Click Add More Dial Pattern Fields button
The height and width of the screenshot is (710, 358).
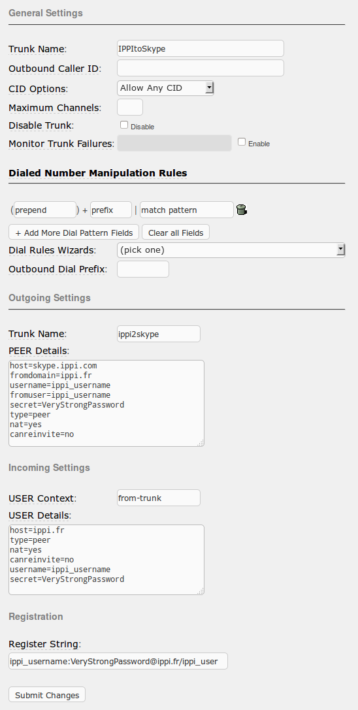pyautogui.click(x=74, y=233)
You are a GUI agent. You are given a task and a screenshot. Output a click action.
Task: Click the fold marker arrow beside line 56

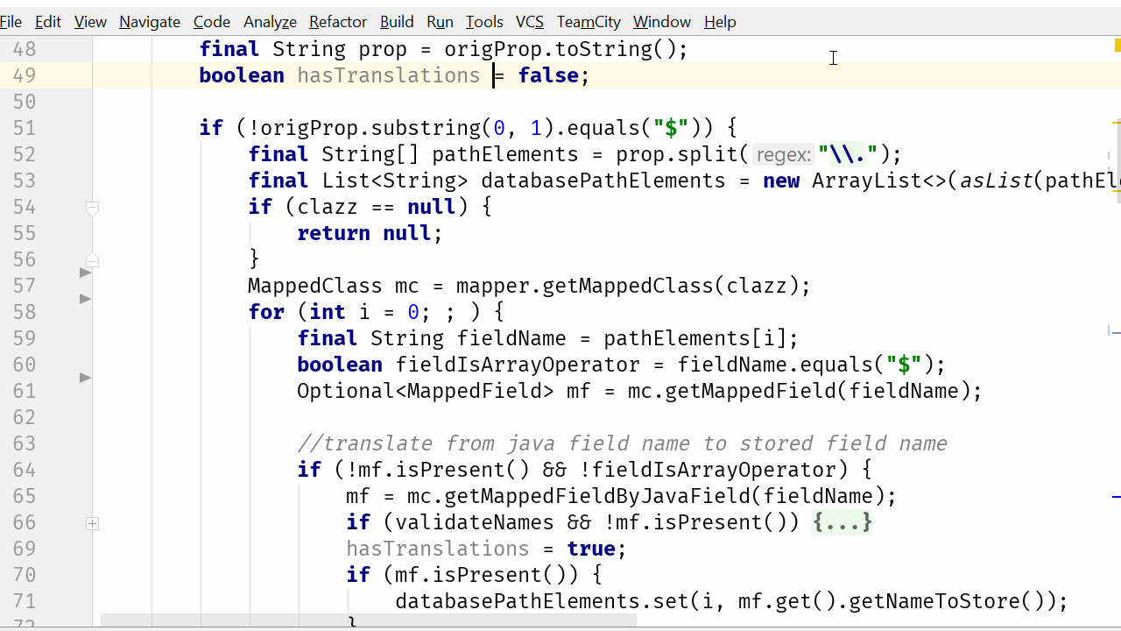coord(92,260)
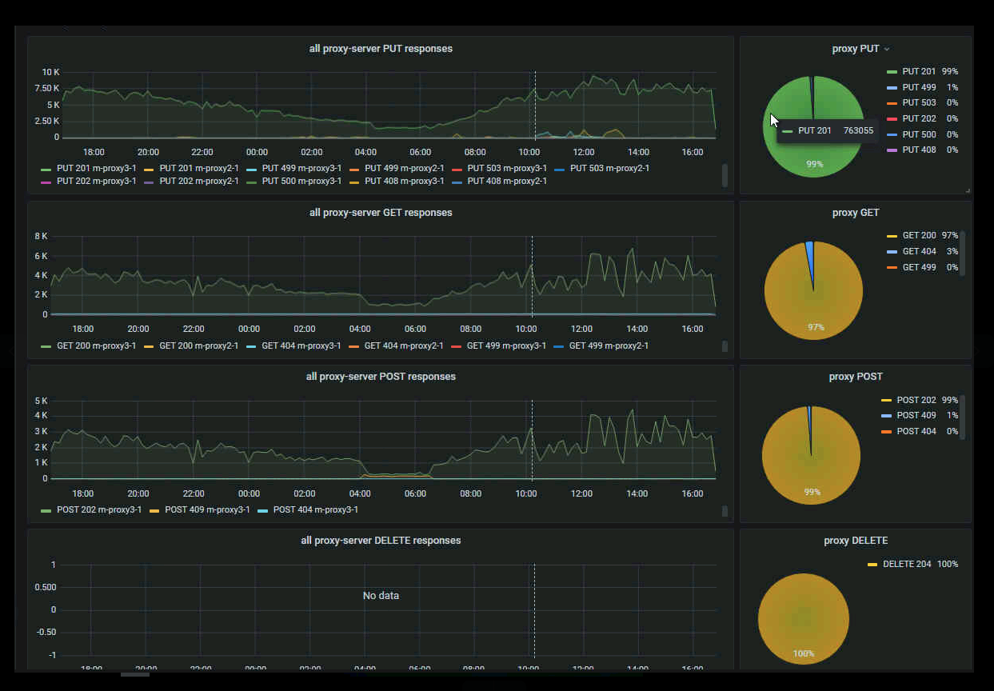
Task: Click the POST 409 blue legend swatch
Action: (x=886, y=416)
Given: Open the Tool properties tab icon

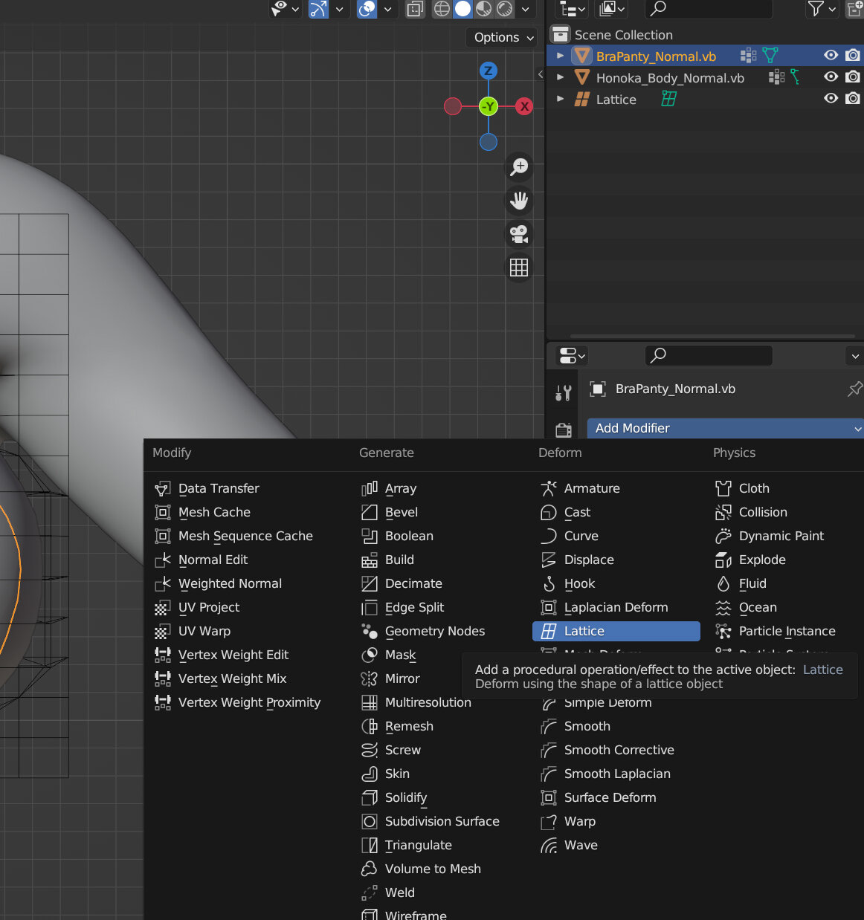Looking at the screenshot, I should [x=564, y=393].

# # # # # # #

* [Task directions]:
An exact copy of the listing is needed, minus its pictures.

* [Solution to the problem]:
Click Add More Dial Pattern Fields button
The height and width of the screenshot is (710, 358).
pyautogui.click(x=74, y=233)
You are a GUI agent. You are given a task and a screenshot. Output a click action.
Task: Click the fold marker arrow beside line 56

coord(92,260)
Task: Click the POST 409 blue legend swatch
Action: (x=886, y=416)
Given: Open the Tool properties tab icon

Looking at the screenshot, I should [x=564, y=393].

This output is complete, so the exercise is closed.